### Desafios
A - Diga se cada afirmação concorda com o trecho sobre o marechal Deodoro, respondendo sim ou não e citando literalmente as palavras decisivas do trecho. (i) Deodoro recebeu os oficiais na véspera da sublevação por insistência do sobrinho Clodoaldo Fonseca. (ii) A forte liderança de Benjamim Constant se estendia a toda a tropa. (iii) Constant deixou de ser mestre dos netos do Imperador por decisão do próprio Imperador.
B - Responda com base no trecho sobre o marechal Deodoro:
(i) Qual era a patente de Hermes da Fonseca quando conseguiu que os líderes republicanos fossem recebidos na casa do marechal?
(ii) Por quem era comandada a Guarda Nacional?
(iii) Em que escola Benjamim Constant era lente de Matemática?
C - Dê continuidade ao trecho sobre o marechal Deodoro a partir da última frase apresentada.

### Trecho selecionado
....

Dependesse apenas de sua vontade, o marechal Deodoro da Fonseca, mesmo tendo sido herói na guerra do Paraguai, não estaria imortalizado na História pátria.
Enquanto o Império cuidava do Baile da Ilha Fiscal, cercado de clamoroso escândalo, idealistas como Benjamim Constant, Sólon Ribeiro, Menna Barreto e outros oficiais do Exército mantiveram-se ativos. Conseguiram acesso a Deodoro. Este, embora enfermo, recebeu-os na véspera da sublevação, a instâncias de um sobrinho, o tenente do Exército Clodoaldo Fonseca.
Também os líderes republicanos Quintino Bocaiuva e Aristides Lobo foram recebidos na casa do marechal, por empenho de outro sobrinho, o capitão Hermes da Fonseca, que duas décadas depois, já general, viria a ser eleito presidente, tendo por contendor Rui Barbosa, o genial baiano que fez o País estremecer de consciência cívica, com a Campanha Civilista.
Esses líderes militares e civis puseram Deodoro a par de que o Imperador ia reorganizar a Guarda Nacional, comandada por homens ricos do interior, com direito a fardas e patentes. Cientificaram-lhe também que seria fortalecido o aparelho policial da sede da Corte, para fortalecimento da defesa do Império, em contraposição ao Exército, com seus quadros já refertos do ideário republicano.
As visitas foram decisivas para Deodoro pôr-se à frente das tropas, porque estava doente, preso à cama, com febre alta e falta de ar. Além disso, dedicava estima especial a D. Pedro II. Era-lhe grato por favores recebidos.
CONSTANT E SÓLON
O tenente-coronel Benjamim Constant Botelho de Magalhães, oficial de convicções positivistas, pertencente à elite intelectual, lente de Matemática na Escola Militar da Praia Vermelha, tinha forte liderança, porém restrita aos discípulos cadetes, com os quais a tropa não simpatizava. Fora mestre dos netos do Imperador, função a que renunciou por achá-los não concentrados nas aulas.
Junto com Sólon Ribeiro, Constant sabia que era indispensável o apoio do marechal, formado na tropa, com prestígio para congregá-la e colocá-la na rua sob o seu comando. Antes, a Escola Militar fora palco de insubordinação dos cadetes em presença do Ministro da Guerra que a visitava.

....

### Entradas para localizar palavras e elementos
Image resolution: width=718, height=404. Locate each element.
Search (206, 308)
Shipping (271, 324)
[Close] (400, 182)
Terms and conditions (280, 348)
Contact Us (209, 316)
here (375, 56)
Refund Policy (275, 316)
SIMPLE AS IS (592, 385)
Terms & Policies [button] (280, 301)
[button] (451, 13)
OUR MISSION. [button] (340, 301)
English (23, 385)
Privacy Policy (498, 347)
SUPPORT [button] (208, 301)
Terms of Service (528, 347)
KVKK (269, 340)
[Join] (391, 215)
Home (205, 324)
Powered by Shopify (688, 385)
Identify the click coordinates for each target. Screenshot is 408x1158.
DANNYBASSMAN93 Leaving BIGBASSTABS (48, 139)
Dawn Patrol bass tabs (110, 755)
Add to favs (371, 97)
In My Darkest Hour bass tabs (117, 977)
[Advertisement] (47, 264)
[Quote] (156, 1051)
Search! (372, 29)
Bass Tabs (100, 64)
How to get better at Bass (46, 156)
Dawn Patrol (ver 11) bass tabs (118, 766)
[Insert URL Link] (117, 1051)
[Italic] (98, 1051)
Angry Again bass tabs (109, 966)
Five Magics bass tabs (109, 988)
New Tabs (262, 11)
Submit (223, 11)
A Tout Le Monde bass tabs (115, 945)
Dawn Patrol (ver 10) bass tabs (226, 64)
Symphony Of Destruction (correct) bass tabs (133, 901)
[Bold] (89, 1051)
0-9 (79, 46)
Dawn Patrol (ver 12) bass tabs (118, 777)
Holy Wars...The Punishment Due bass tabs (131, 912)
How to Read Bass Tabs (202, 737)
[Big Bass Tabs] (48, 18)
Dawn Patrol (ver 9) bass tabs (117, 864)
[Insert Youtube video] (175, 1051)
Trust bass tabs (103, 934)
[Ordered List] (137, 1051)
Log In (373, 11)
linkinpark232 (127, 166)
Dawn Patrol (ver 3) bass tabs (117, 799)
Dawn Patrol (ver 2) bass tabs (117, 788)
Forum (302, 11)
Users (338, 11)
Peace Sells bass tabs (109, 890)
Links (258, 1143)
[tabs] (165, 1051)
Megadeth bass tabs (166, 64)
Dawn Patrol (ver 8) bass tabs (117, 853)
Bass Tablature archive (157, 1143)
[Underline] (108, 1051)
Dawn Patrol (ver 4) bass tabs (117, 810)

....

### Respostas dadas
A -
(i) Sim: "recebeu-os na véspera da sublevação, a instâncias de um sobrinho, o tenente do Exército Clodoaldo Fonseca".
(ii) Não: "porém restrita aos discípulos cadetes, com os quais a tropa não simpatizava".
(iii) Não: "função a que renunciou por achá-los não concentrados nas aulas".

B -
(i) Capitão.
(ii) Por homens ricos do interior.
(iii) Na Escola Militar da Praia Vermelha.

C -
À oportunidade, o jovem cadete Euclides da Cunha, em protesto contra o governo, quebrou o sabre em frente ao visitante. Devido à pregação contra a monarquia, Benjamim Constant viu-se suspenso do magistério na Escola Militar.
O major Sólon Ribeiro era relativamente jovem, porém respeitadíssimo. Fora condecorado por atos de bravura na Guerra do Paraguai e participara da campanha pela Abolição dos Escravos. Pai da famosa Ana de Assis, mulher de Euclides da Cunha e pivô de tragédia que se tornaria histórica.
Sólon Ribeiro revelou-se ardiloso ao atrair o marechal alagoano para o comando do movimento. Primeiro cuidou de espalhar na Rua do Ouvidor tudo que desejava fosse do conhecimento de Deodoro. A Rua do Ouvidor e cercanias, à época, o principal centro nevrálgico do Rio de Janeiro, onde havia os principais cafés e confeitarias e onde estavam sediados diversos jornais.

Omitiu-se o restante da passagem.